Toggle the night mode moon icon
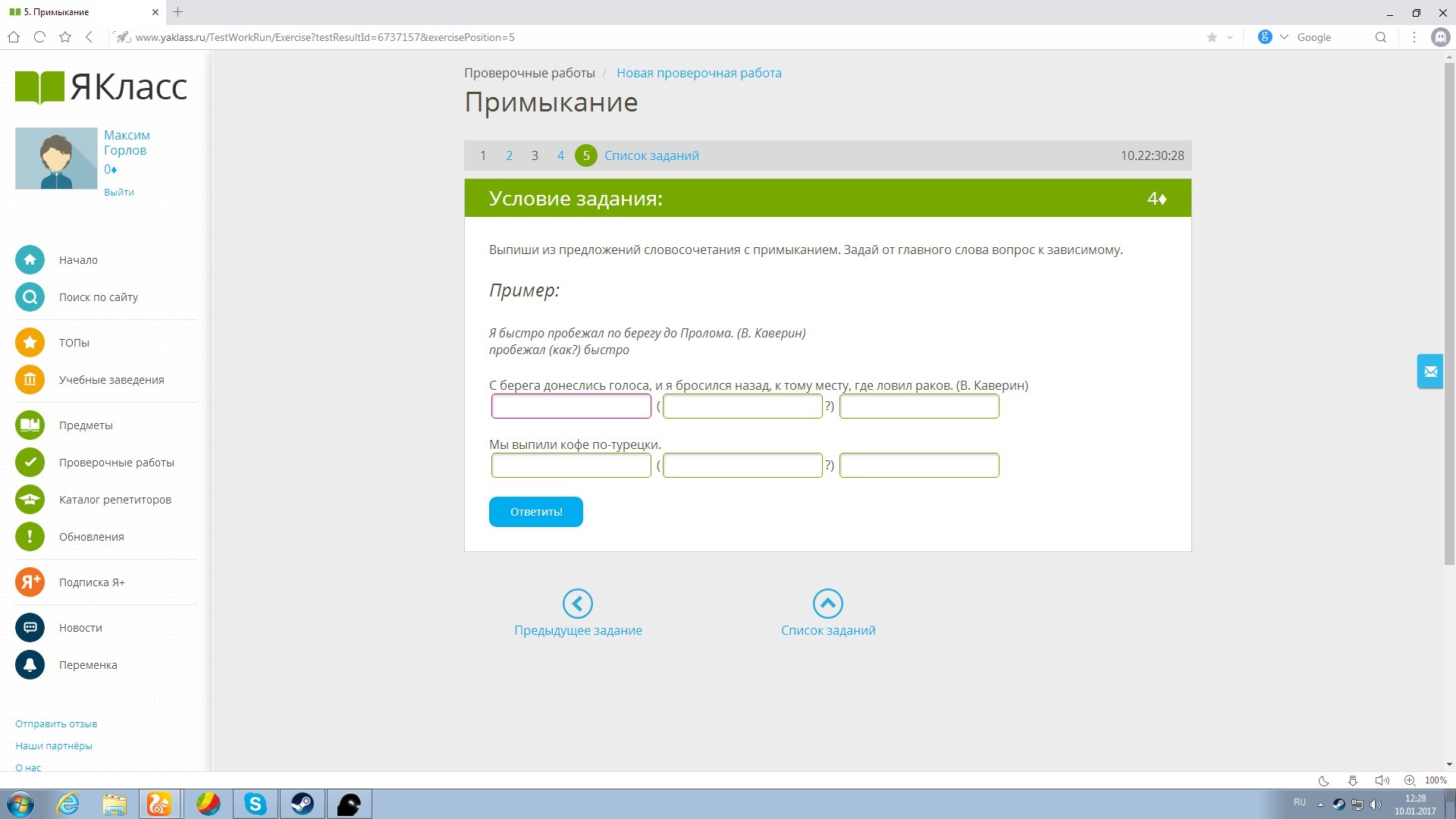Image resolution: width=1456 pixels, height=819 pixels. [1324, 780]
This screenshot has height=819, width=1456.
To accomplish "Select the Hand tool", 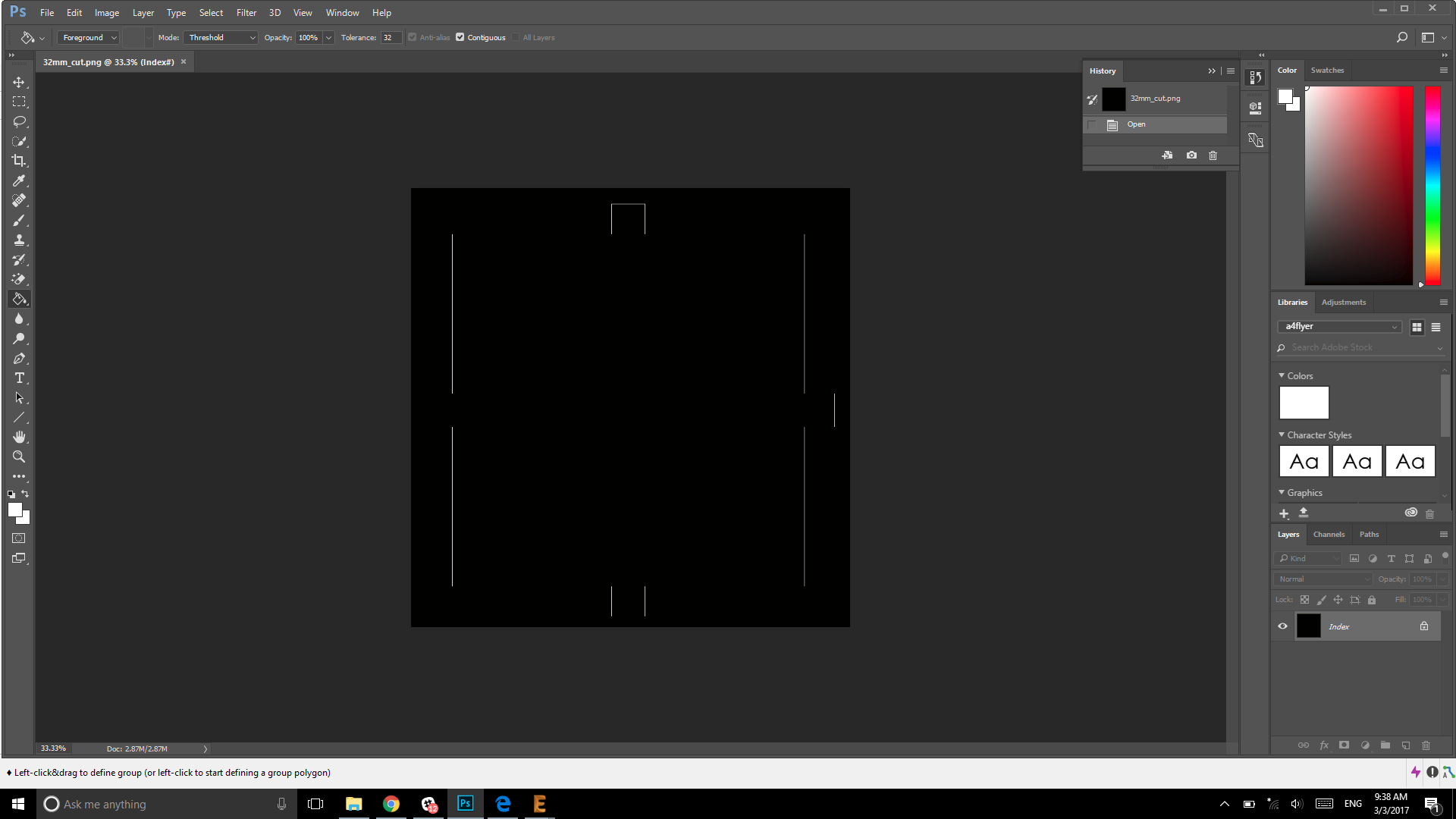I will click(x=19, y=437).
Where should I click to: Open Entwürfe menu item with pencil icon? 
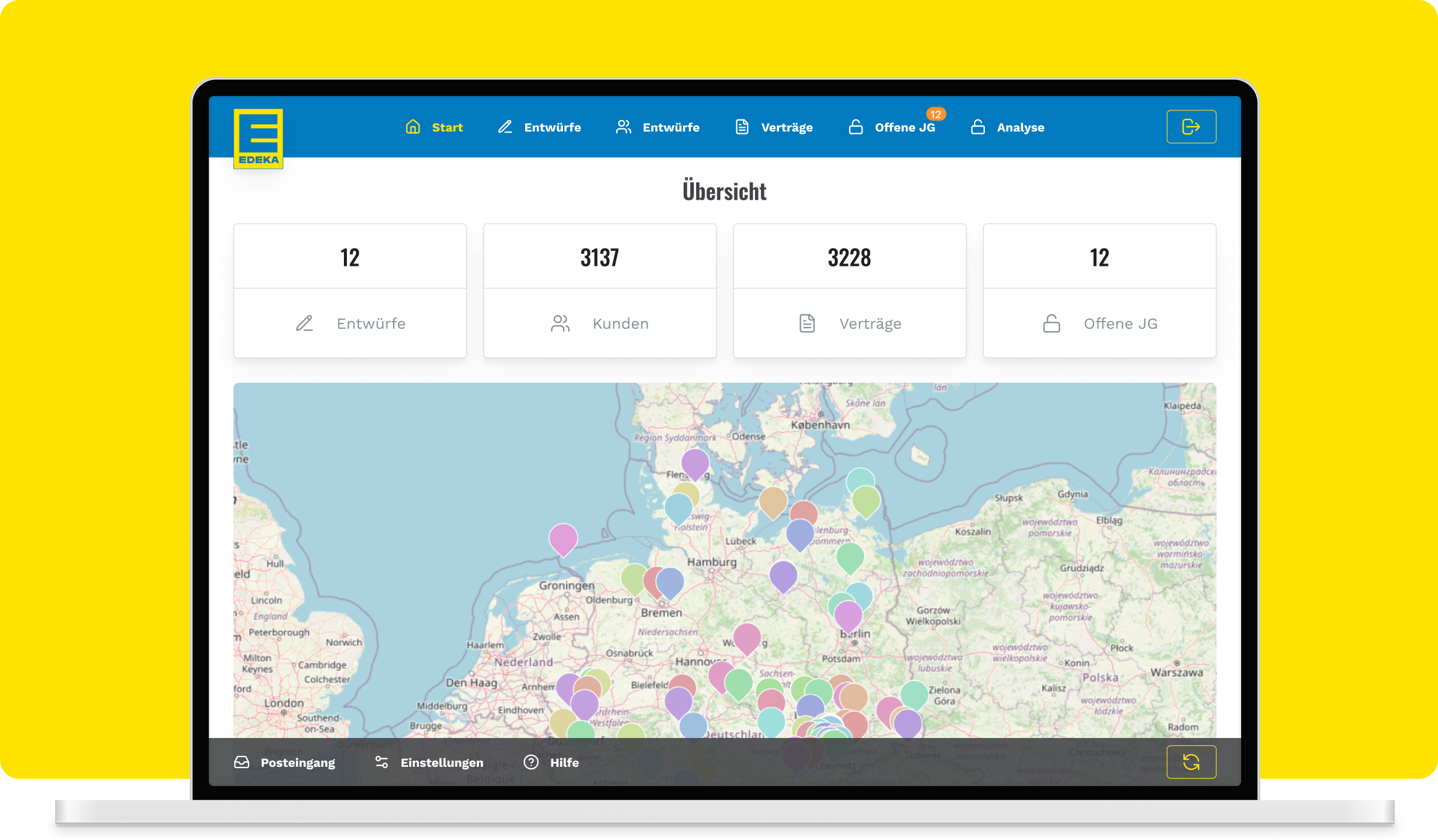(540, 127)
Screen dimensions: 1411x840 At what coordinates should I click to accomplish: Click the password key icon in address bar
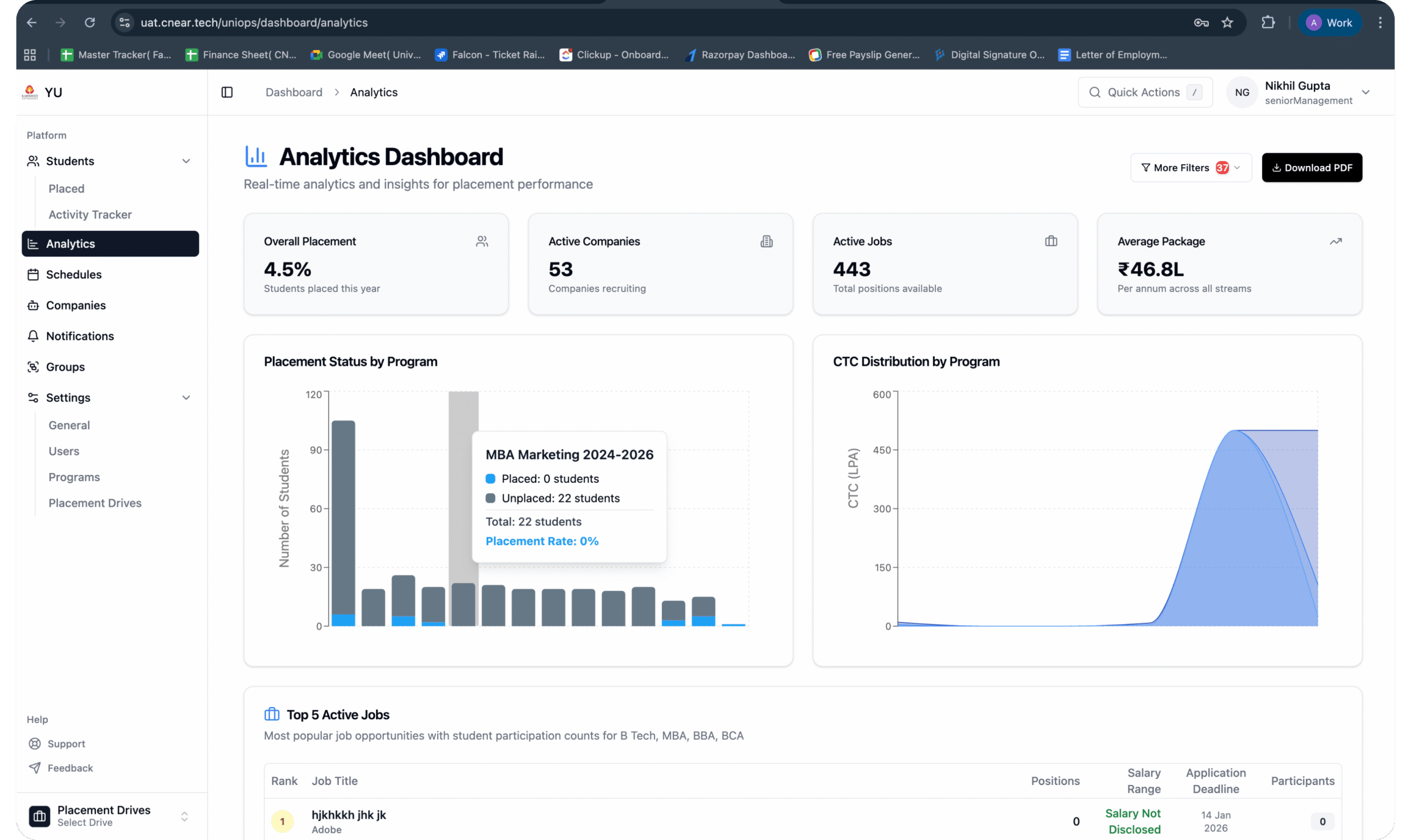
☆ ☆ ☆ ☆
> [Task statement]
All that is required is an exact reproduction of the lines from the one containing "Where should I" to the final line of the listing above, pictures omitted.

> [Response to this task]
Where should I click to: Open Entwürfe menu item with pencil icon? 
(540, 127)
Screen dimensions: 1411x840 At what coordinates should I click to accomplish: Click the password key icon in address bar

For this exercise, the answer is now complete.